We arrived on a beautiful day in Indianapolis, thankfully devoid of the standard Florida summer humidity. Immediately upon walking into the Hyatt Regency’s Indianapolis lobby 5 adorable bald children flashed past me in a rush of giggles and pure joy. Not ten seconds later I saw a few hairless ladies having a pleasant conversation as they waited to check into their room. While most people seeing these individuals hair loss would immediately think “cancer”, I knew the real reason behind their hairless heads, and could thus be delighted at the happy communion I was privileged to witness. Working for 4Women.com, a company that designs headscarves for women and girls with medical hair loss, enabled me to understand that these people had Alopecia. Susan, 4Women’s president, had taught me a great deal about the disease, her experience with it, and how it affects those diagnosed. The people I had seen were just a handful of the over 600 attendees of the NAAF 2010 Conference.

For three days I was immersed in this little-known counter culture, full of quite extraordinary personalities, beautiful faces, and rowdy children simply thrilled to be among other people just like them. Because Alopecia is a widely
misunderstood disease that most people have never heard of, the NAAF
conference is an unusually safe place for these individuals. Creating
awareness about this disease is a major theme of these conferences, and
frankly essential, because without it, each Alopecians begin to expect
the same scenario when they are earnestly approached by a stranger.
Often these encounters are heart wrenching, as these strangers have
immediately made the assumption that the bald person they are
approaching is sick or in treatment, and then they launch into a lengthy
tale of their own personal experience with cancer. Over the weekend I
learned that people with Alopecia are used to these stranger’s head
jerks, double takes, or sympathetic stares. It simply goes along with
the territory of being bald.

But what reaction should people have in the face of an unknown condition such as Alopecia? Especially when seeing not just one beautiful baldie, but hundreds of these amazing people?! Putting myself in that position I can only imagine. What would I think walking into the Hyatt, seeing thick crowds of hairless heads, and not having the answer
of Alopecia to apply to the situation? I’m sure my initial assumption
would be along the lines of illness and chemotherapy. However ,
observing the Alopecian’s behavior for even a moment at the NAAF
conference would make me wonder about my assumption. Energy flows
through them quite clearly, they do not move, speak, or behave in a sick
way. One thing to remember, however, is that most stares are perfectly
normal. A congregation of bald people is not an everyday sight!

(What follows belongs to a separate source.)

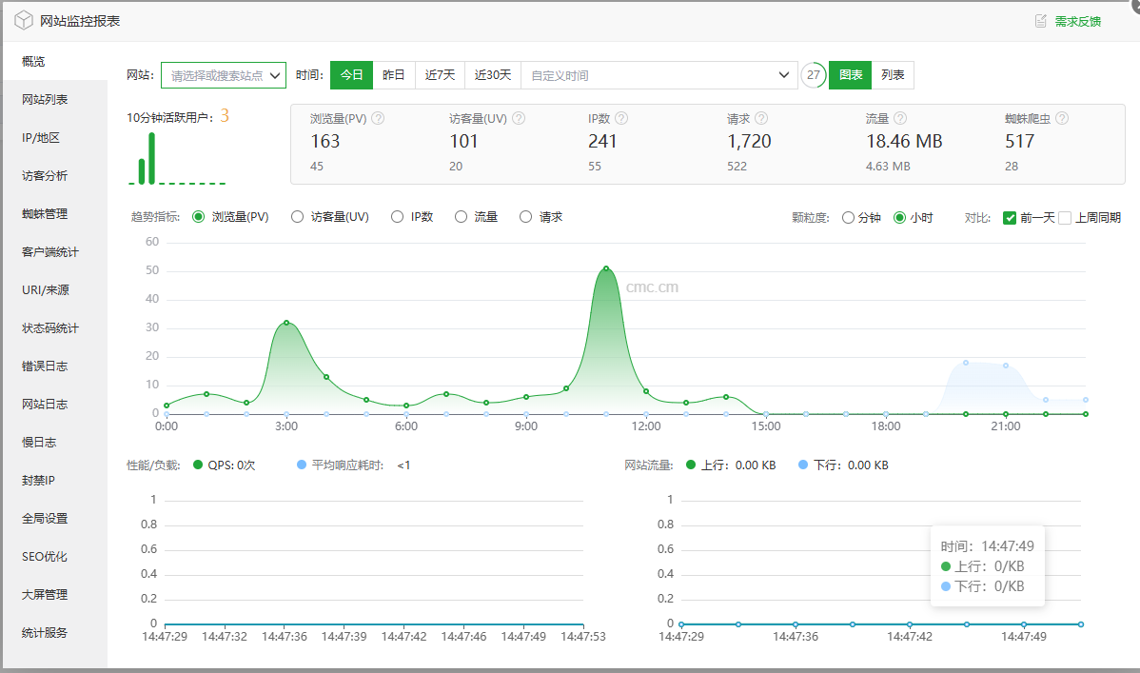Viewport: 1140px width, 673px height.
Task: Open the 网站 site selection dropdown
Action: click(x=224, y=75)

While I have interacted with Alopecians since I began working for Susan in 2009, , these interactions have been mostly telephone based. Prior to meeting so many people at the conference, I really had no idea how special and vibrant these
people are. Susan gifted me with the opportunity to meet and get to
know several of her friends. These women possessed a quality I don’t
normally see in many people, as they really and truly embraced life with
open arms; they “got it”. All too often the little things in life can
get us down, distract us from what is really important, and block our
ability to be open to all of life’s experiences. Yet despite the
emotional upheaval these women and kids may have endured during and
after their Alopecia diagnosis, they were not ones to focus on the
little things. They were the ones out to have a good time and to enjoy
life! Each conversation during my experience at the conference
confirmed this. When it came time to leave I felt a tinge of sadness,
knowing I was walking away from a collection of uniquely exceptional
people, and feeling so thankful for all of the interactions I had during
my stay. But then again, there is always next year. See you in LA!